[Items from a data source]

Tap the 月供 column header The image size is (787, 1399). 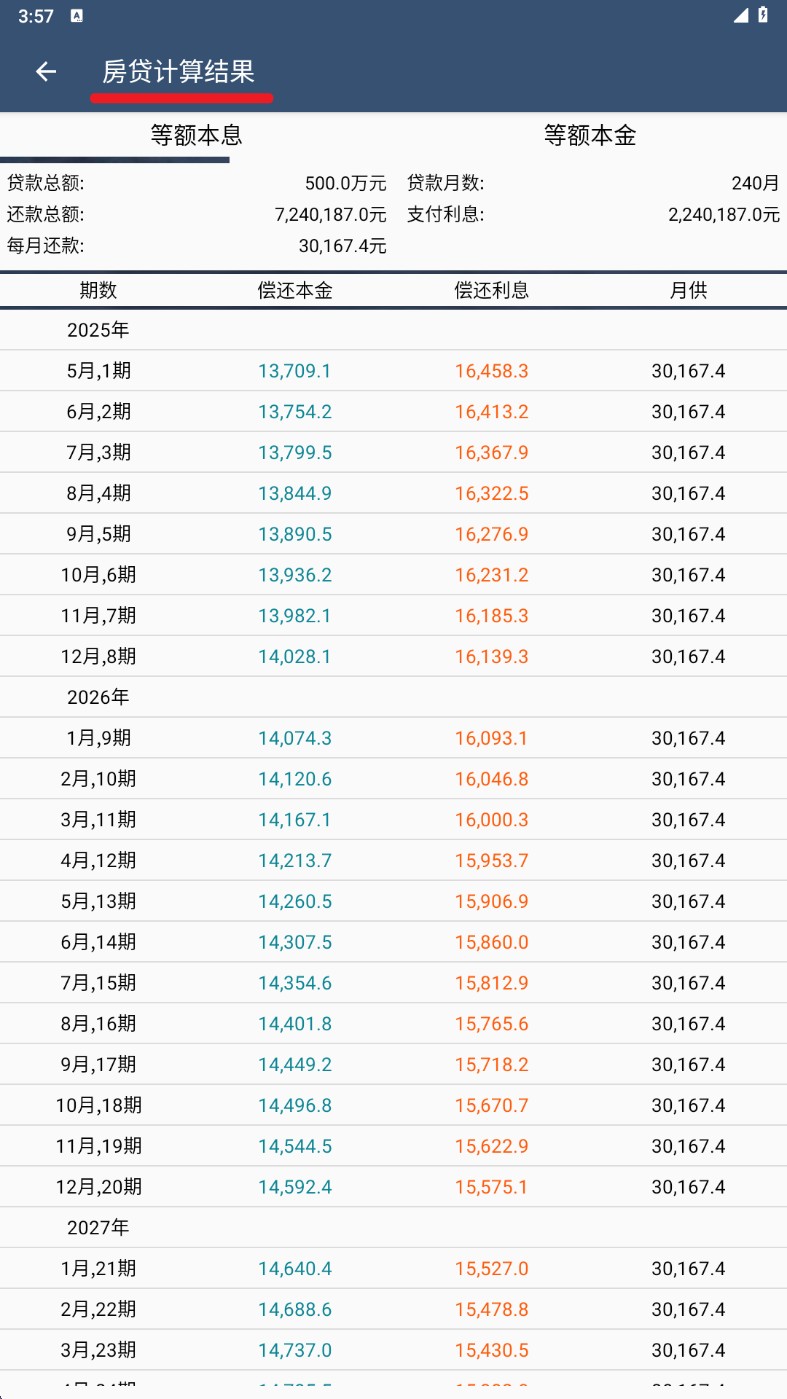click(688, 290)
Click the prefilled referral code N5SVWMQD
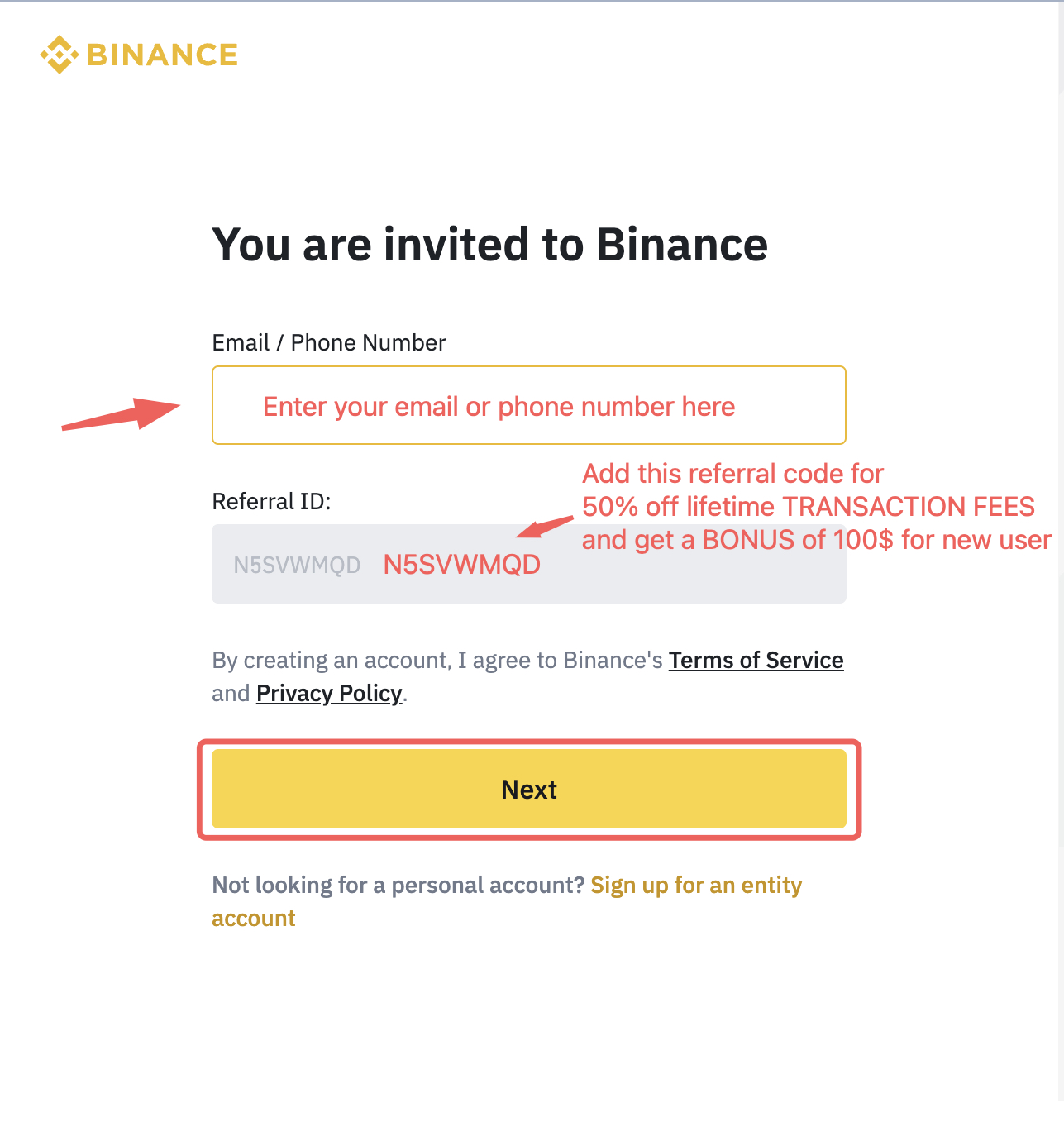Image resolution: width=1064 pixels, height=1141 pixels. (x=297, y=564)
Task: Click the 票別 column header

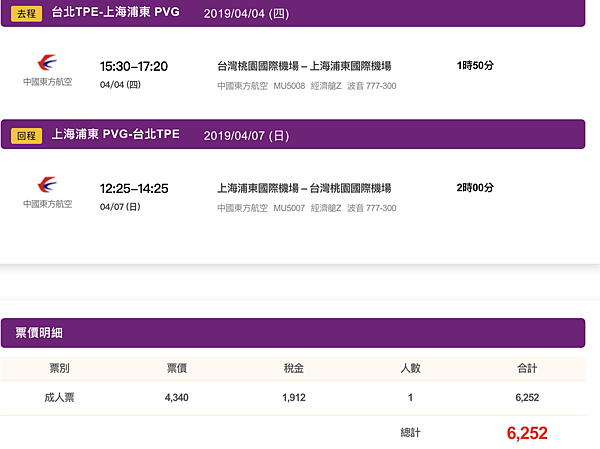Action: click(x=60, y=369)
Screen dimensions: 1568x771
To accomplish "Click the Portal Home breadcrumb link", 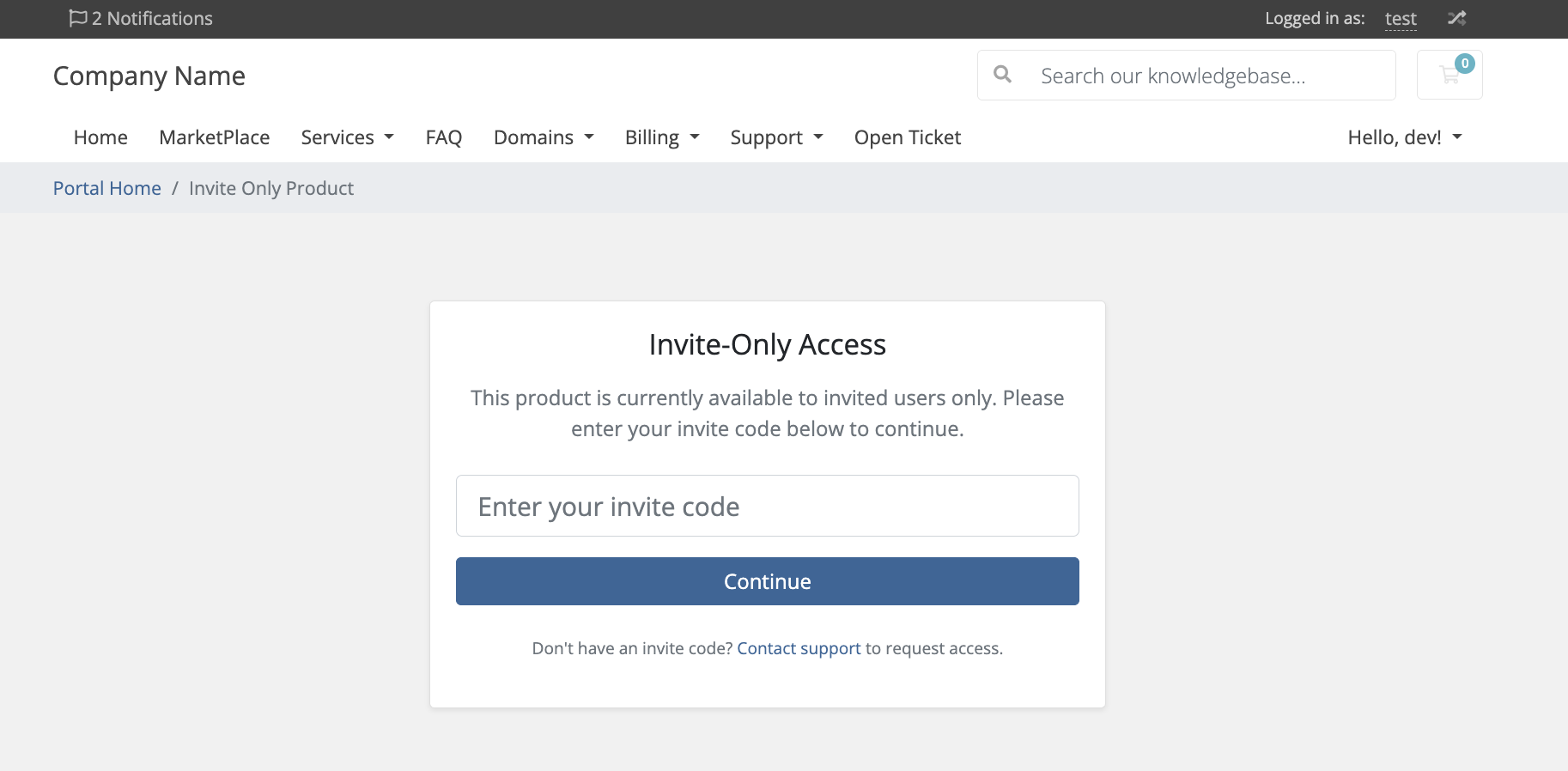I will tap(107, 188).

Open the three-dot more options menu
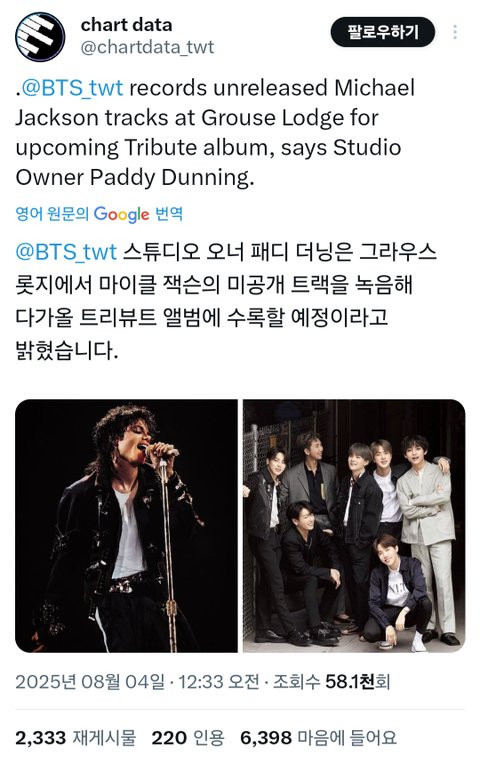(x=455, y=32)
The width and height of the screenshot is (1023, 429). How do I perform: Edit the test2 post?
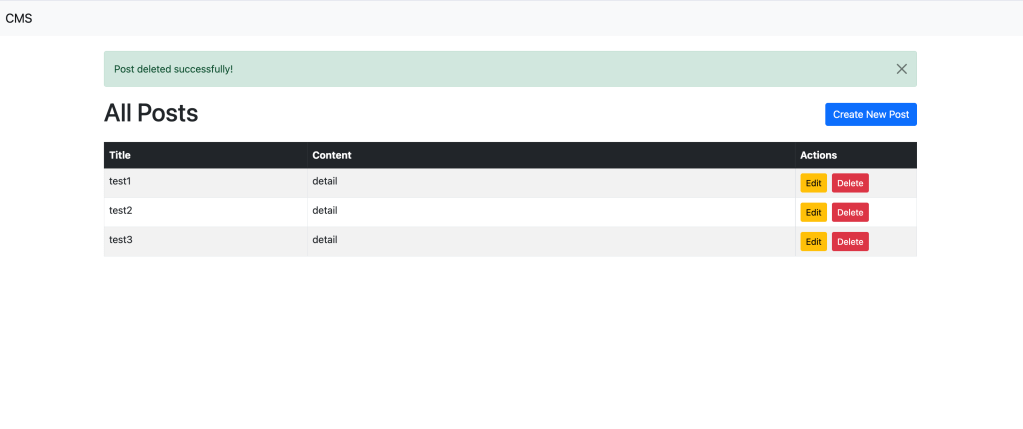coord(813,212)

- [TASK INSTRUCTIONS] Find the line holding "The width and" in the data above. Retype it and every later line exactly, through the end, but not the pictures.

- [WRITTEN SOLUTION]
The width and height of the screenshot is (1023, 429). How do I perform: Edit the test2 post?
coord(813,212)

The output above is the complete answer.